L’EMPIRE DE LA TERREUR (1962)

Seul film à sketches du cycle d'adaptations d'Edgar Poe que Roger Corman signa dans les années 60, L'Empire de la terreur offre trois rôles distincts à Vincent Price

TALES OF TERROR

1962 – USA

Réalisé par Roger Corman

Avec Vincent Price, Peter Lorre, Basil Rathbone, Maggie Pierce, Leona Gage, Joyce Jameson, Debra Paget, David Frankham 

THEMA FANTÔMES I MAMMIFERES I ZOMBIES I SAGA EDGAR POE PAR ROGER CORMAN

Pour sa quatrième adaptation des écrits d’Edgar Poe, Roger Corman a opté pour la structure d’un film à sketches. L’idée est excellente, car l’un des rares reproches qu’on pourrait faire aux trois films précédents est leur rythme un peu lent, étirant parfois à l’extrême des intrigues qu’une demi-heure aurait souvent suffi à raconter. De fait, L’Empire de la terreur est l’un des meilleurs films de cette mémorable collection. Cet extraordinaire triptyque est dominé par le talent de Vincent Price, campant trois personnages aussi dissemblables que faire se peut, et entouré d’un casting de haut niveau. Le premier sketch s’inspire très vaguement de la nouvelle « Morella ». Price y incarne le taciturne Locke. Depuis le trépas de sa femme, il y a vingt-six ans, il a sombré dans l’alcoolisme et rend sa fille Lenora responsable de cette mort. Lorsque celle-ci lui rend visite dans son immense demeure abandonnée aux toiles d’araignées, autant dire qu’elle reçoit un accueil glacial. Une nuit, Lenora découvre le corps momifié de sa mère, que Locke n’a pu se résoudre à enterrer. L’esprit de Morella prend possession dès lors de Lenora… Au-delà de la nouvelle « Morella », le récit semble aussi puiser son inspiration dans « Ligeia » et évoque surtout La Chute de la maison Usher que réalisa Corman deux ans plus tôt. Le personnage joué par Price, les décors et le dénouement incandescent y ressemblent étonnamment.

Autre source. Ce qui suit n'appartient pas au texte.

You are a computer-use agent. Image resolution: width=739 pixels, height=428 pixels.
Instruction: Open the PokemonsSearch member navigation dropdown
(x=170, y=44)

La deuxième histoire adapte avec pas mal de libertés « Le Chat Noir » en y greffant surtout des éléments de « La Barrique d’Amontillado ». Cette fois-ci, Price est l’aristocrate caricatural Fortunato Luchresi, qui séduit l’épouse de Montresor, un incorrigible alcoolique auquel l’excellent Peter Lorre prête ses traits arrondis et son regard fou. Lorsqu’il découvre le pot aux roses, Montresor fomente une cruelle vengeance. Son plan semble parfait, mais c’était sans compter sur le chat noir de son épouse… L’ensemble du sketch baigne dans un humour noir omniprésent, et la scène des goûteurs de vin, notamment, est un sommet de dérision jubilatoire, porté par les dialogues brillants de Richard Matheson.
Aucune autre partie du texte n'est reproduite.